Saved data entries:

=== Begin Enclosure ===

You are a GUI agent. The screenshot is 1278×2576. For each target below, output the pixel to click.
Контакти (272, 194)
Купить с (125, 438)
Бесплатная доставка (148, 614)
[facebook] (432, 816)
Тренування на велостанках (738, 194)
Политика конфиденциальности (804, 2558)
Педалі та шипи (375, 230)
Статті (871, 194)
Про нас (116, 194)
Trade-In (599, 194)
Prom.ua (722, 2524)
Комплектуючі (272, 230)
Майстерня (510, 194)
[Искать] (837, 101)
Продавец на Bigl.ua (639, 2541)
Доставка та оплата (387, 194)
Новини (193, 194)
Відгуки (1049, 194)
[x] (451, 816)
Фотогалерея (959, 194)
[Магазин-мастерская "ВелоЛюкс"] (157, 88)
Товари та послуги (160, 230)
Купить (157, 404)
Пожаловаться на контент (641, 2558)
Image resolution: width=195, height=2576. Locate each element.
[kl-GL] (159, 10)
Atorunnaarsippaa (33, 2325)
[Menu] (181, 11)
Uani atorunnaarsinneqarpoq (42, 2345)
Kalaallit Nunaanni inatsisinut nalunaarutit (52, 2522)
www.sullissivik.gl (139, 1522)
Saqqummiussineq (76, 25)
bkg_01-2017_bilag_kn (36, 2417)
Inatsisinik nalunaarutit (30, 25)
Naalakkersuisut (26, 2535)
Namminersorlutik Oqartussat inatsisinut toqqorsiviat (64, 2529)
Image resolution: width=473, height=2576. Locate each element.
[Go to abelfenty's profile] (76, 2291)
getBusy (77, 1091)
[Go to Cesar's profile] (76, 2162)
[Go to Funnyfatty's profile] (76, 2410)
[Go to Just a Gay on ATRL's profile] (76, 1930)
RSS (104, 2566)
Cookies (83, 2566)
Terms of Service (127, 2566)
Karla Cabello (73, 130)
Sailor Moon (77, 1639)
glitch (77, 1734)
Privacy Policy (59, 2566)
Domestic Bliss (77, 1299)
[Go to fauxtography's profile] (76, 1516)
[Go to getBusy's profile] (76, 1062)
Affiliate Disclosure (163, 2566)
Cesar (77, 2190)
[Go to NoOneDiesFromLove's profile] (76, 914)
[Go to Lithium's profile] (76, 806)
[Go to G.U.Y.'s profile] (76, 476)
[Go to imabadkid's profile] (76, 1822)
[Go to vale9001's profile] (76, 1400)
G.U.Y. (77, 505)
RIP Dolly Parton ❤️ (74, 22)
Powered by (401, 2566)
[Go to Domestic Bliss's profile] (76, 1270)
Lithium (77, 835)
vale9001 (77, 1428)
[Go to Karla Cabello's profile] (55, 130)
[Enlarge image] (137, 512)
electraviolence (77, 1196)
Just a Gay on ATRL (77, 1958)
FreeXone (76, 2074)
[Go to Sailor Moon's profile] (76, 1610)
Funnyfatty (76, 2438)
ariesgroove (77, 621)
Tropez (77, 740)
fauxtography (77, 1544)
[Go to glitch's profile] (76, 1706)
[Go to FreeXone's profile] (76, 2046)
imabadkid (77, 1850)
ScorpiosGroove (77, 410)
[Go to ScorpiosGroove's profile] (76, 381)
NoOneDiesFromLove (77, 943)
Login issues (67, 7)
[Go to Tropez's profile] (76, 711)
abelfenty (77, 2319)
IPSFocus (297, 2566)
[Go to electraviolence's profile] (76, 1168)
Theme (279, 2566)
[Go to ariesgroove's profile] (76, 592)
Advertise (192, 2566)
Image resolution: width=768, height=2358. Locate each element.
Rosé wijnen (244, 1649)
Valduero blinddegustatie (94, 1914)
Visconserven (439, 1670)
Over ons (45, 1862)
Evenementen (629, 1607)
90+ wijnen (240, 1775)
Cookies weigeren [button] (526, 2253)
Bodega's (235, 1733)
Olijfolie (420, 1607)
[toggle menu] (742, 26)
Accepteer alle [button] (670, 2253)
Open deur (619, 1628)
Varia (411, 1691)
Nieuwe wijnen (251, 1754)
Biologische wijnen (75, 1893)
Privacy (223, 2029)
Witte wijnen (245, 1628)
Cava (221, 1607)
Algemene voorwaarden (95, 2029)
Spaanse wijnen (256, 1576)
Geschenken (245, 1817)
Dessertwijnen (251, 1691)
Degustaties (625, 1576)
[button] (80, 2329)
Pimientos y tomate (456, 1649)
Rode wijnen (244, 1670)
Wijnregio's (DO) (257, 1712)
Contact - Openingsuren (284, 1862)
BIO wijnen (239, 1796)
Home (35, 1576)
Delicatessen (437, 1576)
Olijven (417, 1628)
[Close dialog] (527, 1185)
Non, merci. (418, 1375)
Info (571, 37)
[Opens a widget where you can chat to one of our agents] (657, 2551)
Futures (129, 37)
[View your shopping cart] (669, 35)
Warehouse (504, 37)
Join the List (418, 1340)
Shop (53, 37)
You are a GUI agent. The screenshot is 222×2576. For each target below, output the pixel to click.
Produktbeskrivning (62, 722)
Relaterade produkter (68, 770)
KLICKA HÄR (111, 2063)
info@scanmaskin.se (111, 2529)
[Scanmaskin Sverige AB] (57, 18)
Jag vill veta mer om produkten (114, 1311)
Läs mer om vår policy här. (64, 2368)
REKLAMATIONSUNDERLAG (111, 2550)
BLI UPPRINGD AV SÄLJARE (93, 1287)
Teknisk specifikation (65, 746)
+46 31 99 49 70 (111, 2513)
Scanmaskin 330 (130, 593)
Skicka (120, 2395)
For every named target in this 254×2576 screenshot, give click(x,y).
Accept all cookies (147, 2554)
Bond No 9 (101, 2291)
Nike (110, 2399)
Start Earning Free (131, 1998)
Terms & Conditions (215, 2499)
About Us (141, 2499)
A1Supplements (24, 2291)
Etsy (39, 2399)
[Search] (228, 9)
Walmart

=== End Enclosure ===

*Task brief*.
Print every line from the one that contains "Jag vill veta mer om produkten (114, 1311)" to the end of the records, exactly as written, and nothing more.

*Answer for this exercise*.
Jag vill veta mer om produkten (114, 1311)
Läs mer om vår policy här. (64, 2368)
REKLAMATIONSUNDERLAG (111, 2550)
BLI UPPRINGD AV SÄLJARE (93, 1287)
Teknisk specifikation (65, 746)
+46 31 99 49 70 (111, 2513)
Scanmaskin 330 (130, 593)
Skicka (120, 2395)
For every named target in this 254×2576 screenshot, give click(x,y).
Accept all cookies (147, 2554)
Bond No 9 (101, 2291)
Nike (110, 2399)
Start Earning Free (131, 1998)
Terms & Conditions (215, 2499)
About Us (141, 2499)
A1Supplements (24, 2291)
Etsy (39, 2399)
[Search] (228, 9)
Walmart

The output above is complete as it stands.